-- TASK PROMPT --
Can you print every one of the rows below verbatim, leaving out the pictures?
## Start
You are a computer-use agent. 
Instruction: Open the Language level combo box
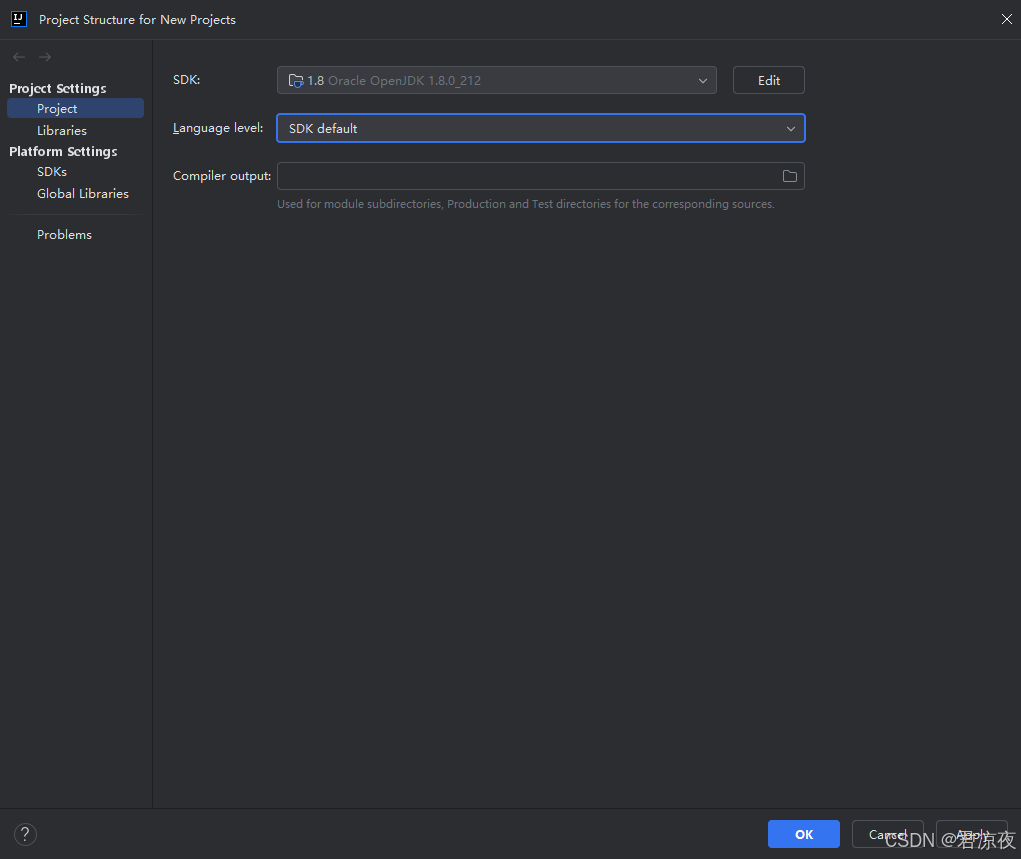pyautogui.click(x=540, y=128)
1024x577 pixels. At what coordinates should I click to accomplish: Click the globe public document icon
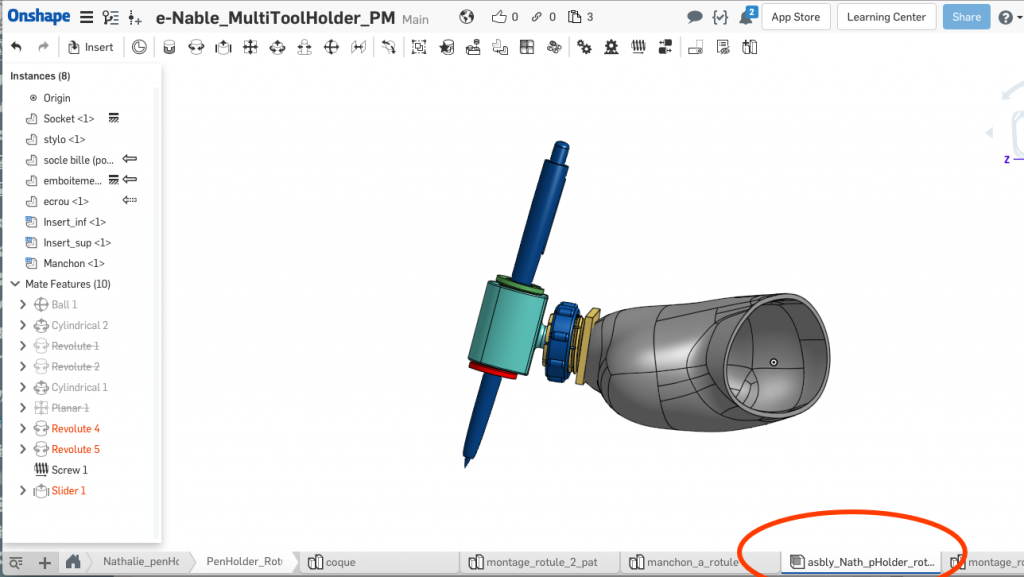(466, 17)
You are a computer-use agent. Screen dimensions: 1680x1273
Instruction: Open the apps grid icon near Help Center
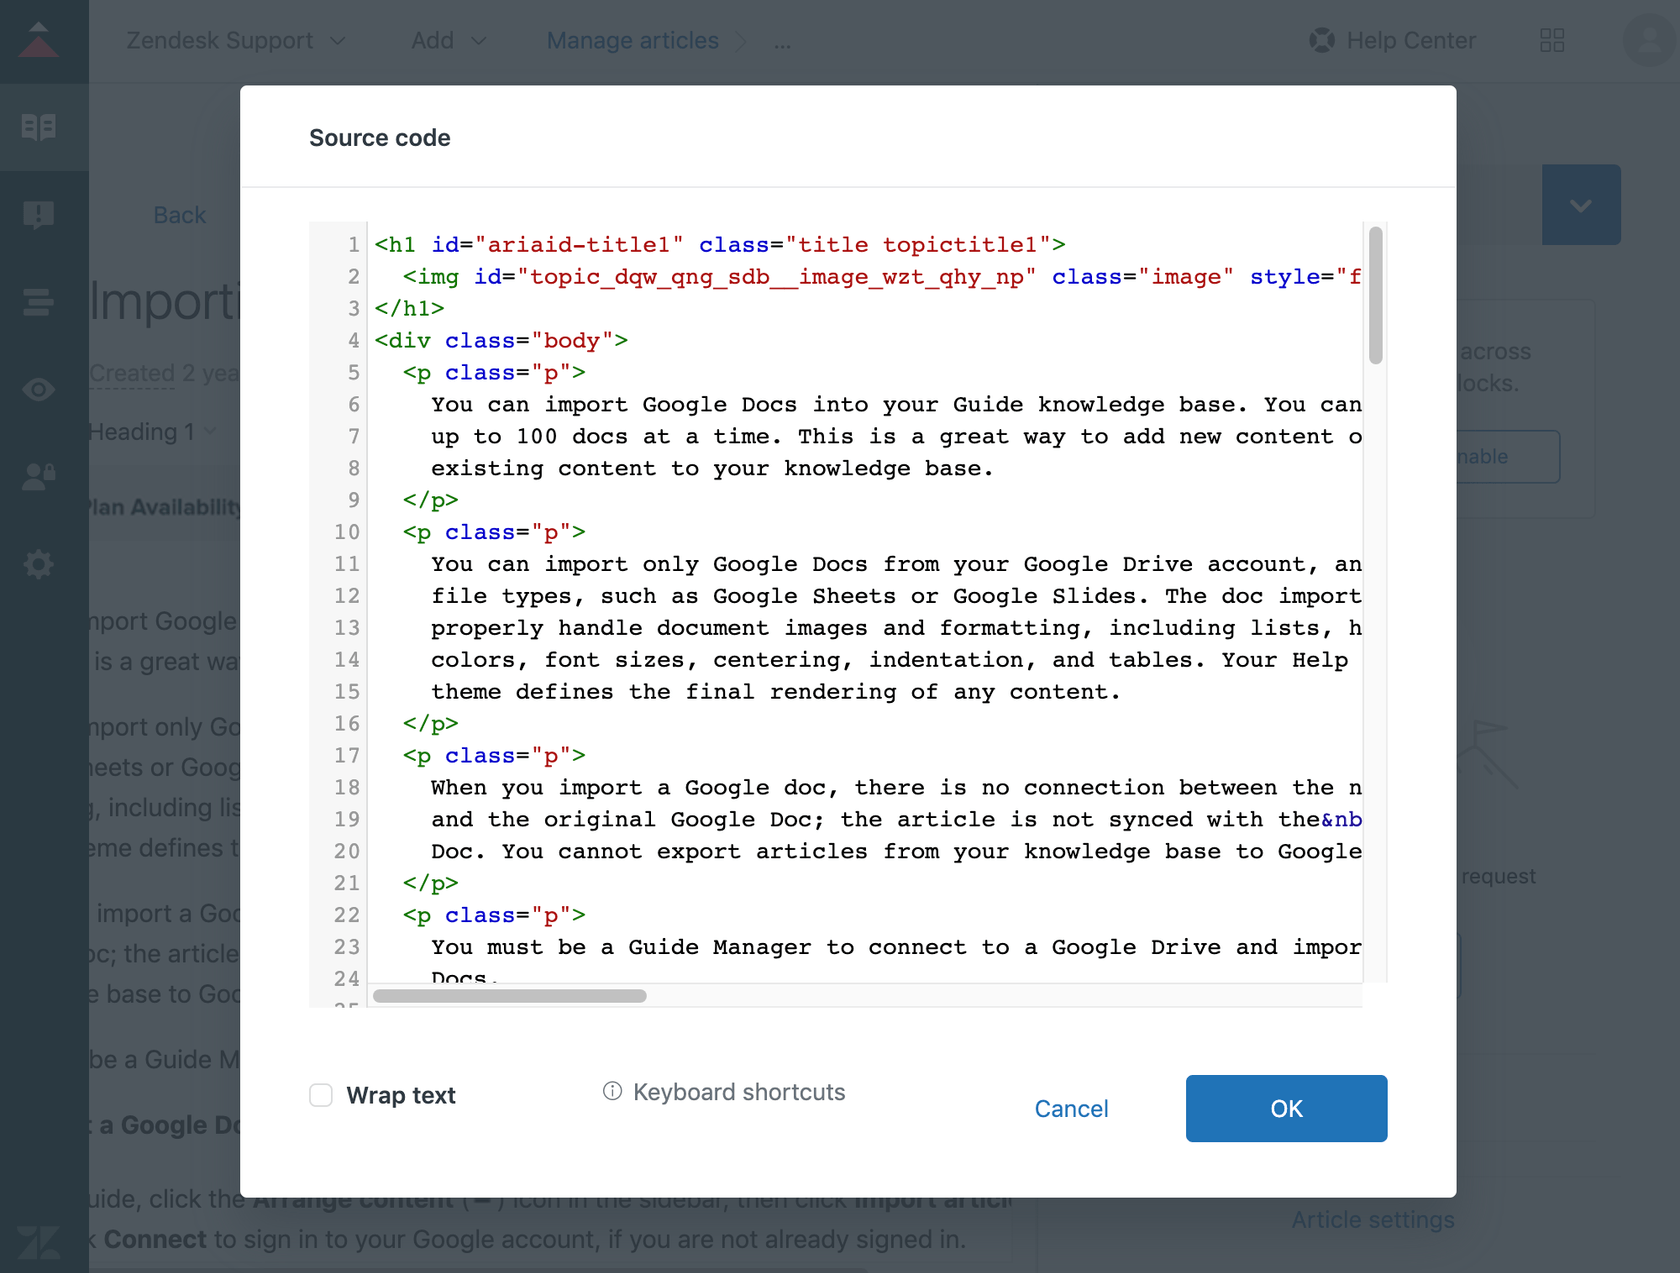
## End
-- WRITTEN REPLY --
You are a computer-use agent. 
Instruction: Open the Language level combo box
pyautogui.click(x=540, y=128)
1024x577 pixels. At what coordinates should I click to accomplish: Click the globe public document icon
(466, 17)
You are a computer-use agent. Screen dimensions: 1680x1273
Instruction: Open the apps grid icon near Help Center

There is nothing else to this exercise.